- **EXERCISE DATA**:
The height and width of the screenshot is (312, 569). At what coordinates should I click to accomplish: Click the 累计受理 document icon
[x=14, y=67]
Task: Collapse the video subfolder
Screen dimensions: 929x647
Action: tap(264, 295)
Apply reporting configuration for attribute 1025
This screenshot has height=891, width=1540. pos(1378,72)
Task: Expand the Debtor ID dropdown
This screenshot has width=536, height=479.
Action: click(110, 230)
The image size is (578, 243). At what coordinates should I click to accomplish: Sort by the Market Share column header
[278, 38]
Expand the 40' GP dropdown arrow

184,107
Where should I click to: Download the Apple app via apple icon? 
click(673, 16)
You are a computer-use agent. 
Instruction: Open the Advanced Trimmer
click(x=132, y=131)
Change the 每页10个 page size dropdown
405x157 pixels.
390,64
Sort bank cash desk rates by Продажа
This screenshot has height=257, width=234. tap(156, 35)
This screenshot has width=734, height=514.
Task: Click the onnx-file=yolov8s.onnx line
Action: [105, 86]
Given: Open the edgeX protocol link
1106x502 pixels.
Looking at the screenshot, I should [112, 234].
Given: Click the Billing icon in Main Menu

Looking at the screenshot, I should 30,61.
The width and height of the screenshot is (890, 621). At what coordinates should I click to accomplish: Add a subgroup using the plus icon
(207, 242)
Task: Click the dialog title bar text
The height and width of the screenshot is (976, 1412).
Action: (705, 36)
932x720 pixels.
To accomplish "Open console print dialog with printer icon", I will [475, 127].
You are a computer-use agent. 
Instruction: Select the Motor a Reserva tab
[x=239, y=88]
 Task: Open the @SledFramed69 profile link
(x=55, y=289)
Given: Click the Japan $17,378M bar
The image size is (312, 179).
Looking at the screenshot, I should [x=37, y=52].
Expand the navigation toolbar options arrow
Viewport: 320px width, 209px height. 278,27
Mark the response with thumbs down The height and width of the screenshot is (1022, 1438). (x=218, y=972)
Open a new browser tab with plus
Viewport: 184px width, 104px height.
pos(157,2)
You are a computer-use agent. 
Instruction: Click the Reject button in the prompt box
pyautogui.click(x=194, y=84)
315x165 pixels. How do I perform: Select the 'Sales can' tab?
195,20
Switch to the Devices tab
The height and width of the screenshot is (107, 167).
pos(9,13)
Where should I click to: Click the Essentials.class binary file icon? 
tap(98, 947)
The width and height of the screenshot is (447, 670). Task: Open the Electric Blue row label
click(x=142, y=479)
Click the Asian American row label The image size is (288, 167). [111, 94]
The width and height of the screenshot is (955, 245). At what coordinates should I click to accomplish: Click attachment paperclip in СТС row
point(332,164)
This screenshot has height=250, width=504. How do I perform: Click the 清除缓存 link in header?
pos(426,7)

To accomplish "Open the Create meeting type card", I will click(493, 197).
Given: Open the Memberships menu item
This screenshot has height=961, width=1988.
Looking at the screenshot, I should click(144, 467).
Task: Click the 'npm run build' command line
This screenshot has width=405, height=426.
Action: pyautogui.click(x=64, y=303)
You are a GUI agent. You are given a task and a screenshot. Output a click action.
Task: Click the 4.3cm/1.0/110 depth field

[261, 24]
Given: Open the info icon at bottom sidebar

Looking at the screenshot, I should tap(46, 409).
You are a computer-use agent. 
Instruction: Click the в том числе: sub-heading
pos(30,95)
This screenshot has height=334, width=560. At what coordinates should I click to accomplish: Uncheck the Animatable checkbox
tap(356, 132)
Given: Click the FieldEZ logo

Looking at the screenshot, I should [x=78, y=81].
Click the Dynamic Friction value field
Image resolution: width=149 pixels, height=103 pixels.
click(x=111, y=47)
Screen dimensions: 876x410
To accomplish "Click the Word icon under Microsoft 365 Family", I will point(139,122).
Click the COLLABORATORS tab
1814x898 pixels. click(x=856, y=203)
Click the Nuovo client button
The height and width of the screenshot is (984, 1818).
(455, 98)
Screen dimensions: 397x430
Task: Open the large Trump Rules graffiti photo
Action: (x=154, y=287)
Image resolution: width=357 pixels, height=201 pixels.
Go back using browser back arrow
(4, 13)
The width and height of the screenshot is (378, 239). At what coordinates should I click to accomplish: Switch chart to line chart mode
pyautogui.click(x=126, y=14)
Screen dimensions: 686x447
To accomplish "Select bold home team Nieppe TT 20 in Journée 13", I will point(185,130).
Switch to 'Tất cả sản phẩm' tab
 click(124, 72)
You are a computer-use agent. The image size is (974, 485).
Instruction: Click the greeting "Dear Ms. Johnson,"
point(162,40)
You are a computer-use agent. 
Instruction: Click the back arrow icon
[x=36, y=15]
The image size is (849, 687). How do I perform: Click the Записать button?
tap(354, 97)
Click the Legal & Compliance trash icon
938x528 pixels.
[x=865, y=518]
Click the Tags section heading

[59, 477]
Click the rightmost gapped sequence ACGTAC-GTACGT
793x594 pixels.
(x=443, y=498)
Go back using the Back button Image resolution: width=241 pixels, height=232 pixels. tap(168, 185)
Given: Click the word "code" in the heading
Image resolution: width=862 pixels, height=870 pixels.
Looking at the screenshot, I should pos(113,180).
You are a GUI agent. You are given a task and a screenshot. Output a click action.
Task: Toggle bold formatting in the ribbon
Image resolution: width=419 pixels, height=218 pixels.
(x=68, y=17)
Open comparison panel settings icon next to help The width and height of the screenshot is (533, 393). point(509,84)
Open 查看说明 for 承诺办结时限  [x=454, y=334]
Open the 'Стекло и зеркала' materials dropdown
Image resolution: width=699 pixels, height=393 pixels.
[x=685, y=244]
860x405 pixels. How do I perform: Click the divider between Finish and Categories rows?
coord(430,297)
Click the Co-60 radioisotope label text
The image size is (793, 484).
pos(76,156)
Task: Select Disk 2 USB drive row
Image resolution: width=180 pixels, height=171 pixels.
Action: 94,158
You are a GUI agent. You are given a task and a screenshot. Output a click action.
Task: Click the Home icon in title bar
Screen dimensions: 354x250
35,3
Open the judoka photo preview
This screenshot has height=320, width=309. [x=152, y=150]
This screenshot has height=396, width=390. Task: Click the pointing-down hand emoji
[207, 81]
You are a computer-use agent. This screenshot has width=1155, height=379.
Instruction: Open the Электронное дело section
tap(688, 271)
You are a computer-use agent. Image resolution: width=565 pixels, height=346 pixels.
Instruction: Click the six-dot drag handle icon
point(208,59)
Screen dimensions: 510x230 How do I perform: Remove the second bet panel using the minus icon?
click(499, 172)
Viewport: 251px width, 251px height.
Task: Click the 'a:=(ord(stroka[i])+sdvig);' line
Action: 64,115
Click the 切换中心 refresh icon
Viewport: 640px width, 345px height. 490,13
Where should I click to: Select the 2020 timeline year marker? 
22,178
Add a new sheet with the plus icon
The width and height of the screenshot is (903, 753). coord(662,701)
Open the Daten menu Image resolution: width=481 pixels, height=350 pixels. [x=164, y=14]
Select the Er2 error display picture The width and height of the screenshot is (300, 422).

- **HOW TO COMPLETE THIS TASK**: Select from the material above each line in which the string "bold" appears, and list those lines.

- **TASK RESULT**:
To accomplish "Select bold home team Nieppe TT 20 in Journée 13", I will point(185,130).
Task: Toggle bold formatting in the ribbon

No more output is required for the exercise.